The roof, which opens and closes electrically in 16 seconds at speeds up to 31mph, folds up into a Z shape which BMW says frees up 100 litres of storage room over the coupe, as well as still offering an 88-litre rear luggage compartment.
The i8 has always had a lot going on in the styling department – with its visible aerodynamics, flat bonnet, dihedral doors and signature two-tone plastic body panels. The Roadster’s achievement is to look just as dramatic as the coupe while retaining a very cohesive look, despite what is substantial remodelling of the rear body.

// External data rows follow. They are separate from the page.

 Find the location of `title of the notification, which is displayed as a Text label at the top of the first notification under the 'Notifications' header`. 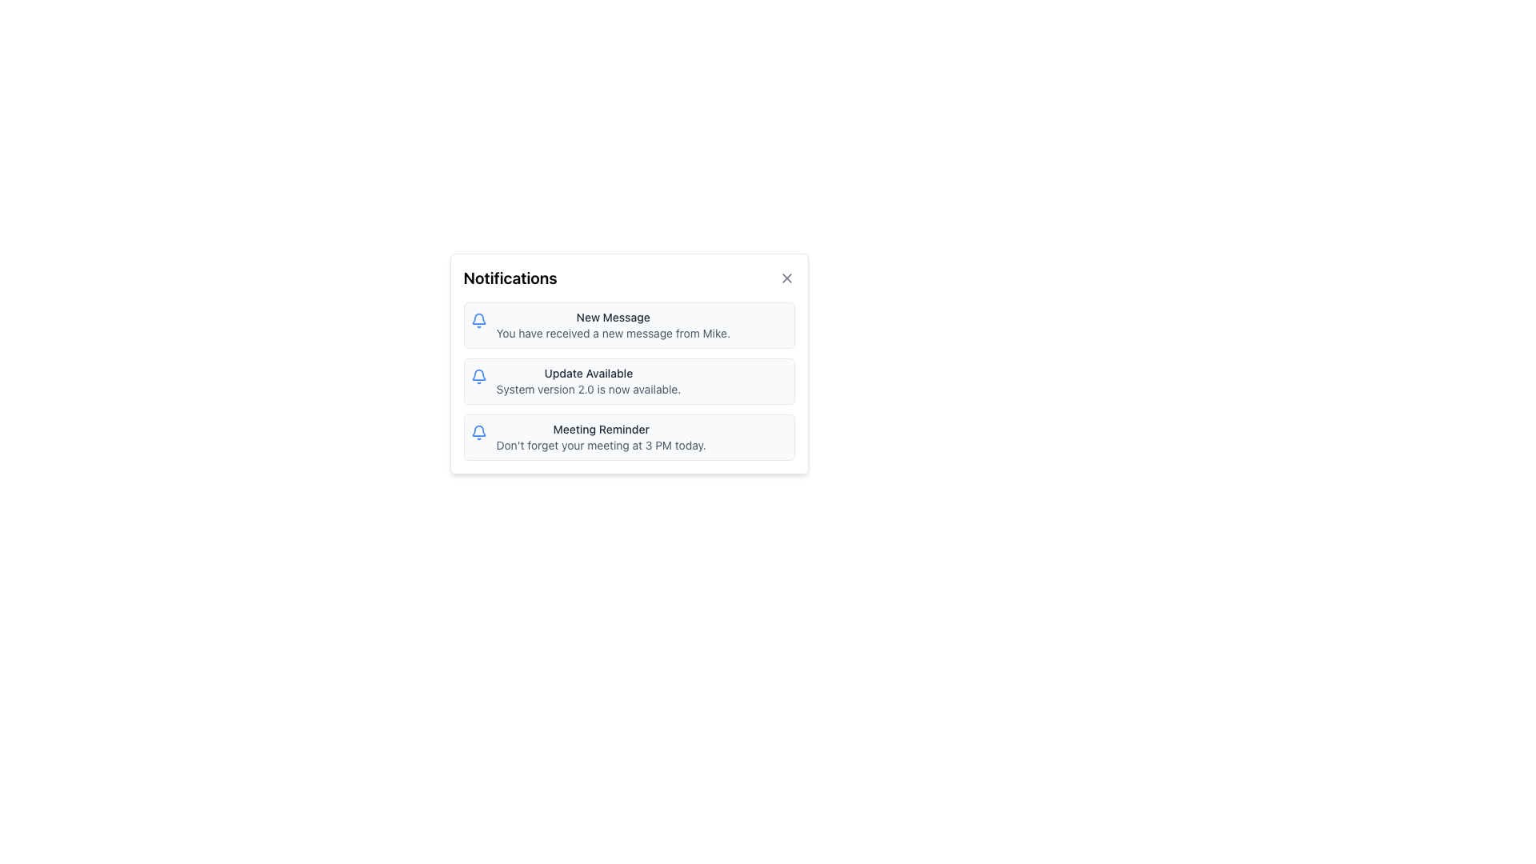

title of the notification, which is displayed as a Text label at the top of the first notification under the 'Notifications' header is located at coordinates (612, 318).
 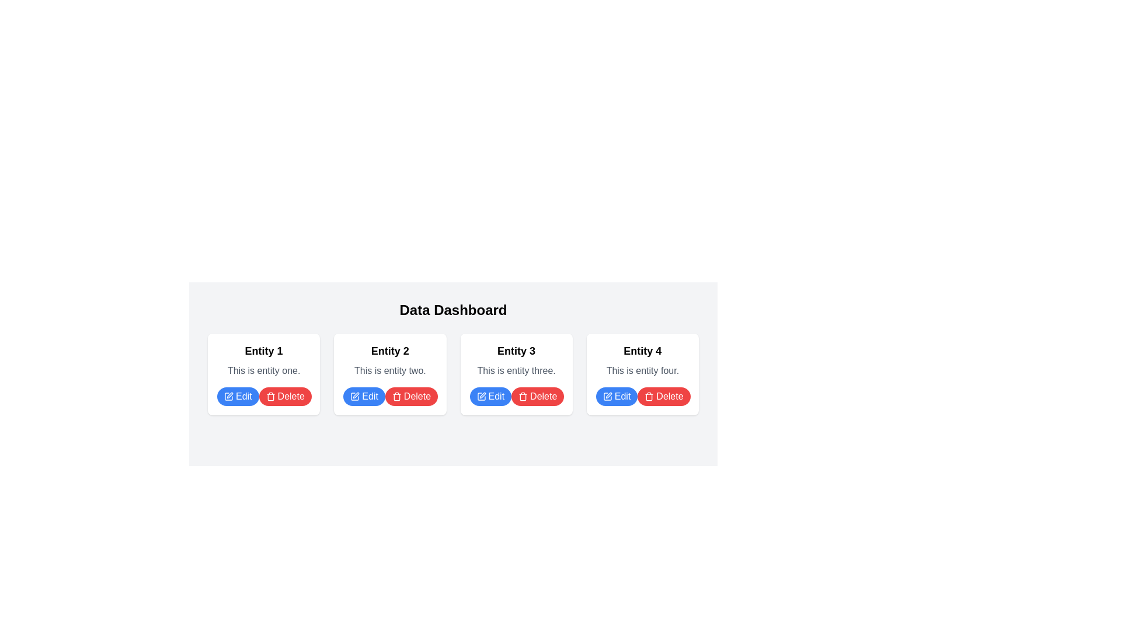 I want to click on the red 'Delete' button with a trash can icon located in the bottom section of the card labeled 'Entity 1' to initiate deletion of the item, so click(x=263, y=396).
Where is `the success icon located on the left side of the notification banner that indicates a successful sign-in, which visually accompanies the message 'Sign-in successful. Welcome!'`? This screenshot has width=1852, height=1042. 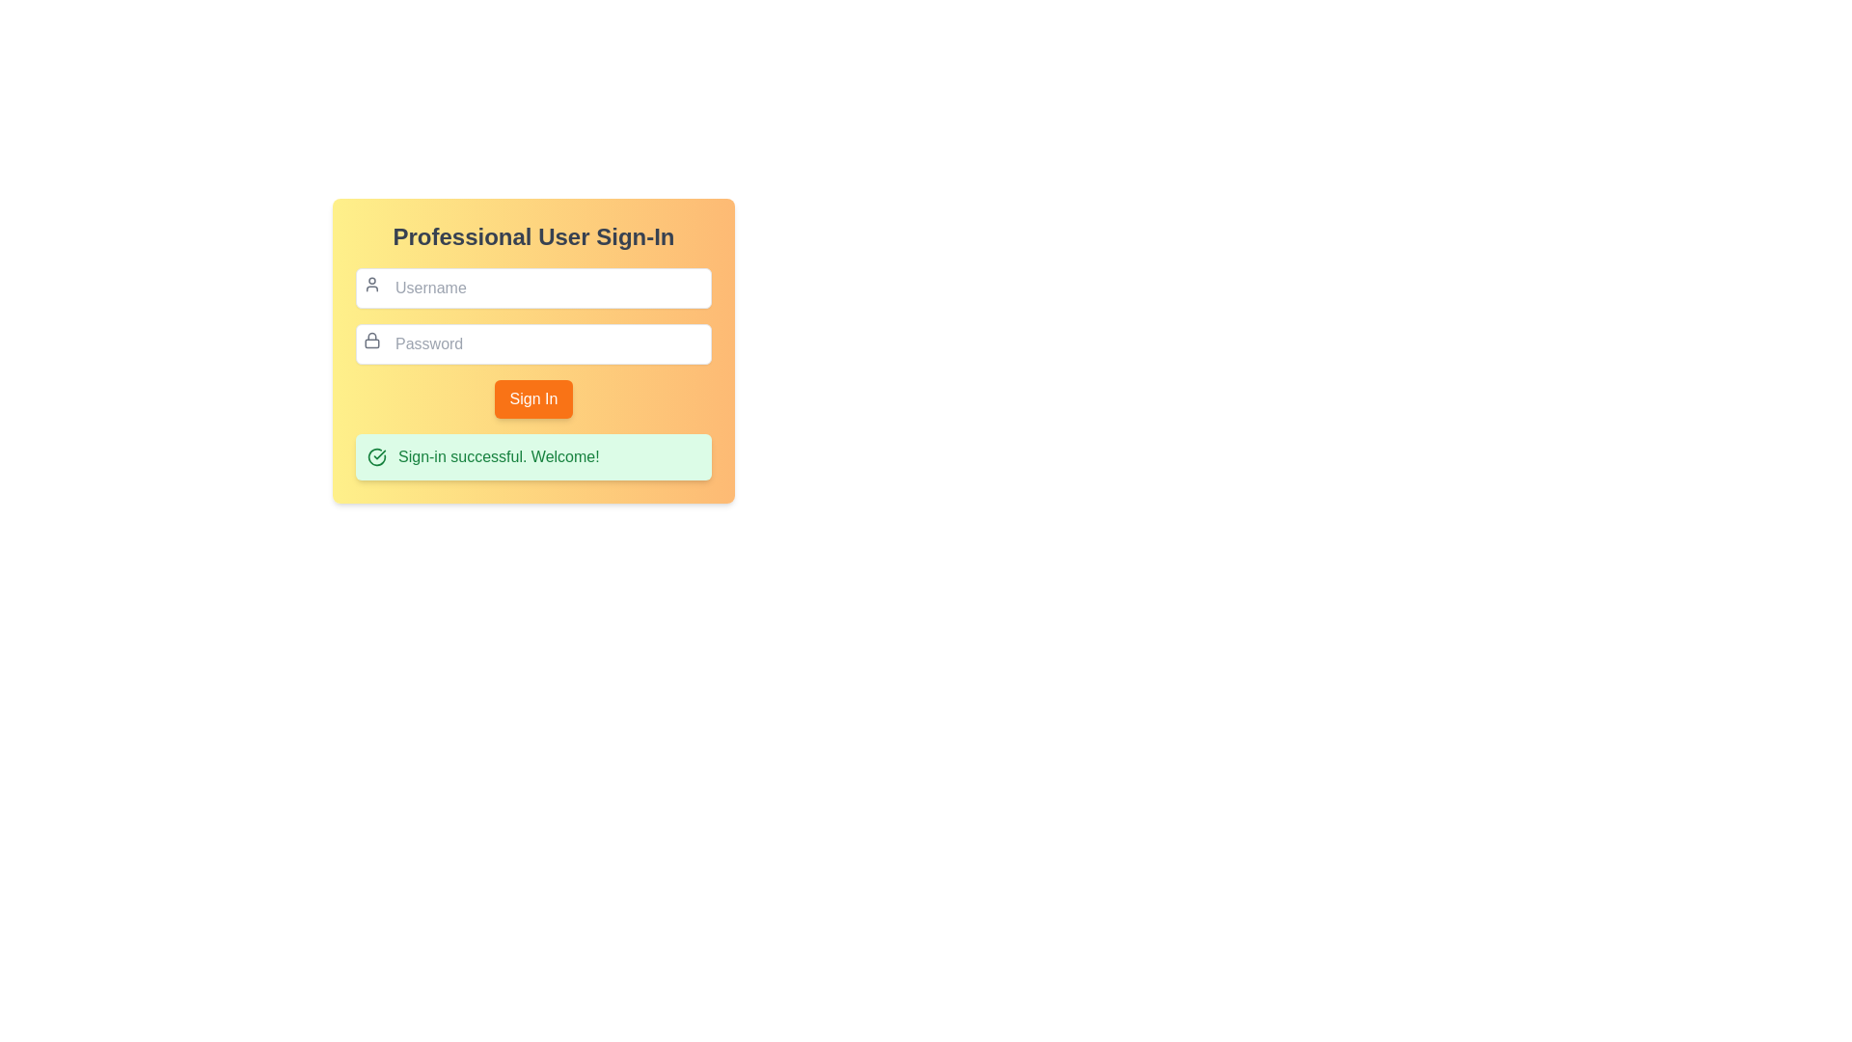
the success icon located on the left side of the notification banner that indicates a successful sign-in, which visually accompanies the message 'Sign-in successful. Welcome!' is located at coordinates (376, 457).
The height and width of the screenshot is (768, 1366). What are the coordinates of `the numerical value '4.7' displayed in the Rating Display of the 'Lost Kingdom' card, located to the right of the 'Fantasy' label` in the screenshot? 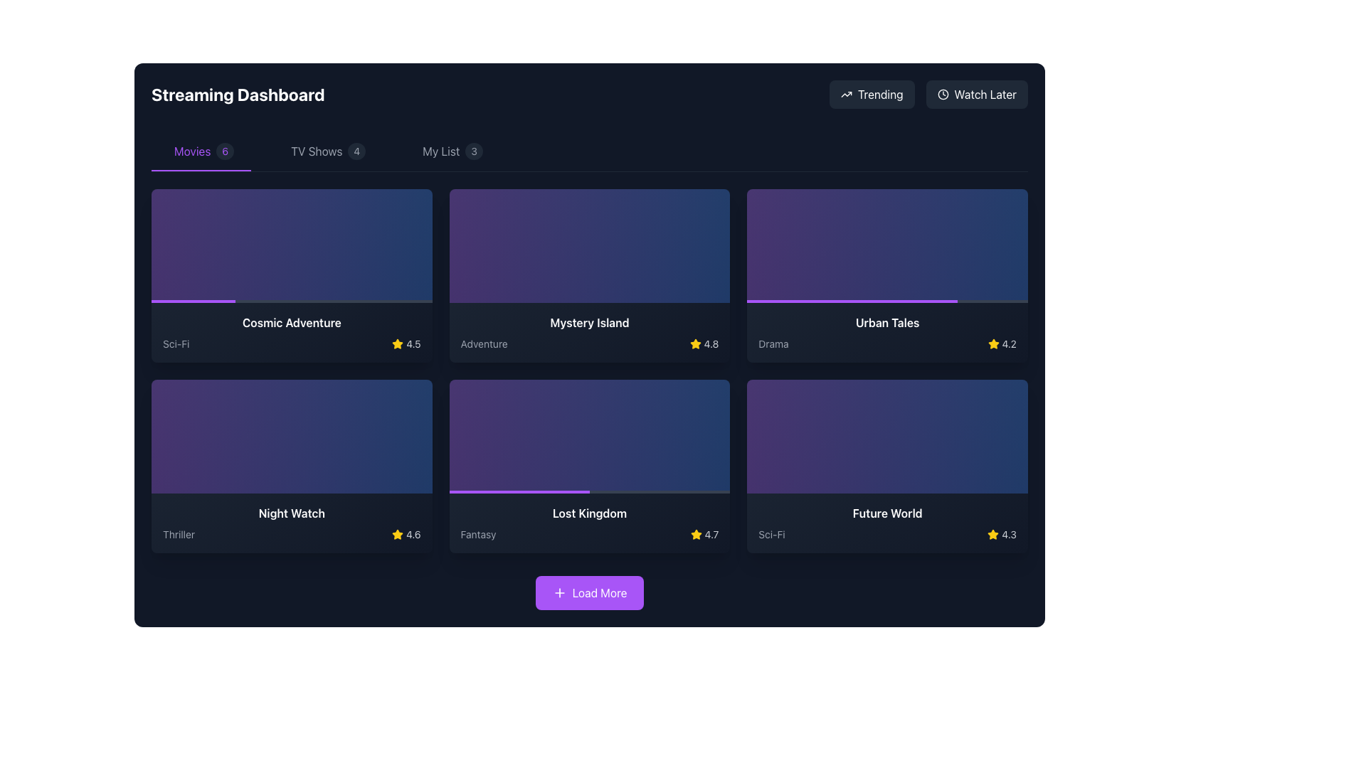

In place of the coupe’s glassed-in rear section are twin buttresses flanking a vertical glass screen, which automatically rises up to reduce turbulence when the roof is open. It can be lowered if you want maximum fresh air. BMW says a lot of the aluminium elements connecting the roof with the body are produced in a 3D printing process that breaks new ground for the motor industry.
The Roadster, like the newly-updated coupe version, will go half as far again in emission-free electric mode as the previous i8. Beefed-up lithium-ion batteries – they have gone from 7.1 kWh to 11.6 kWh – now offer an electric-only range of up to 33 miles, with speeds up to 75mph possible. The electric motor driving the front wheels gets 12bhp more power (now 141bhp) while the 1.5-litre petrol triple driving the rear wheels is unchanged in power (at 228bhp) but is said to sound sportier than before.
The battery pack is charged up by recovering lost power on the overrun and during braking, and also by the petrol engine via the starter-generator unit. But as a plug-in hybrid it will also need plugging in from time to time. A full charge takes four and a half hours with standard cable or, with the iWallbox, under three hours, says BMW.
With a combined 369bhp, the new Roadster is credited with a 0-62mph time of 4.6 seconds, two-tenths behind the identically-updated coupe. The Roadster’s fuel consumption suffers more next to the coupe, but then it still records 134.5mpg on the combined cycle. For mixed driving the new beefier batteries of both Roadster and coupe should give a boost to real-world consumption (realistically, 40-50mpg) by ensuring the electric motor does more of the work, leaving the petrol unit idle more often.
In light of that one new option would seem sensible. It’s an acoustic pedestrian warning system that emits a “turbine-like” sound when the car is driving in electric mode at low speeds.
Heavier? Inevitably yes but with a lot of body parts – including new frameless doors, windscreen surround and side skirts – in carbon-fibre reinforced polymer (CFRP) like the body, the Roadster’s weight comes in at 1595kg, 60kg heavier than the coupe.
Both 2018 Roadster and coupe get a refreshed cabin and styling tweaks up front to reroute airflow, along with new non-dazzle laser headlights. There are new colours and new wheels too, along with new prices: £112,730 for the i8 coupe and £124,730 for the i8 Roadster. On sale January.